Stockholm Bioinformatics Center, SBC
Lecture notes: Molecular Bioinformatics 2001,
Lecture 26 Jan 2001
5. Comparing genomes
One of the most interesting new fields that the availability of the
complete genomes has created is the science of genome
comparison. Comparing complete genomes can give deep insights about
the relationship between organisms, as well as shedding light on the
function of specific genes in each single genome. It is clear that
this field has just begun, and that there are many discoveries waiting
to be made.
Some examples of issues that have been investigated to some degree:
It is now possible to investigate which sets of genes are common to
many different organisms, or groups of organisms. Is there a
common core of genes necessary for all life? Is that
core sufficient for life?
If one looks at a specific, and yet fundamental, component such as the
ribosome and the protein synthesis, can one say anything about whether
this system has changed fundamentally through evolution, or has it
stayed basically the same throughout? Have there been
inventions during evolution in such a fundamental
Which genes are necessary for multicellular life
forms; which set of genes are only found in multicellular organisms
but not in unicellular ones?
The rate of horizontal gene transfer (genes that have
jumped the species barrier) among bacteria can now be
investigated. How often, and under what circumstances do bacteria
exchange genes? Has anything similar happened with higher organisms?
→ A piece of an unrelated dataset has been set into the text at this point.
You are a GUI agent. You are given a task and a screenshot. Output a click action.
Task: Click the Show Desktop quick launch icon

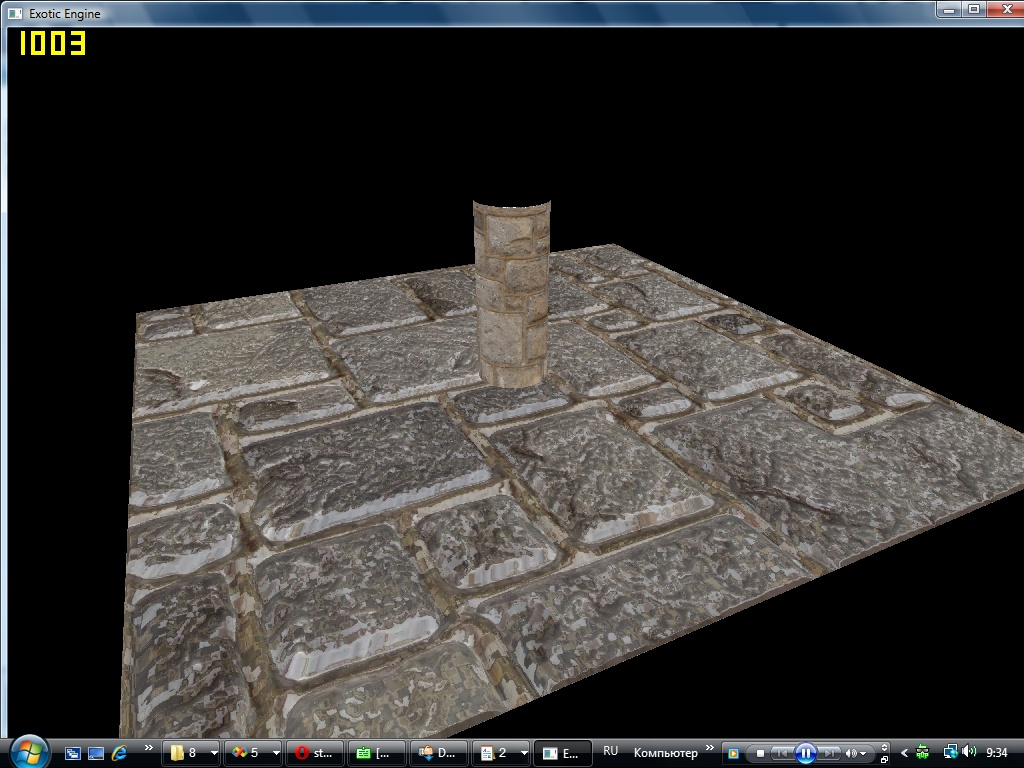pos(96,753)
Where and how have new genes emerged in evolutionary
history? Can precursors of some gene families be found in
distant relatives of a species?
The problem of identifying and characterizing orthologous genes versus
paralogous genes becomes easier to address (but not necessarily
Warning: The term orthologous and paralogous are
sometimes used to denote functional equivalence, and similarity
without functional equivalence, respectively, but this is frowned upon
by evolutionary biologists.
- Orthologues are genes that have diverged from
a common ancestor because of a speciation event.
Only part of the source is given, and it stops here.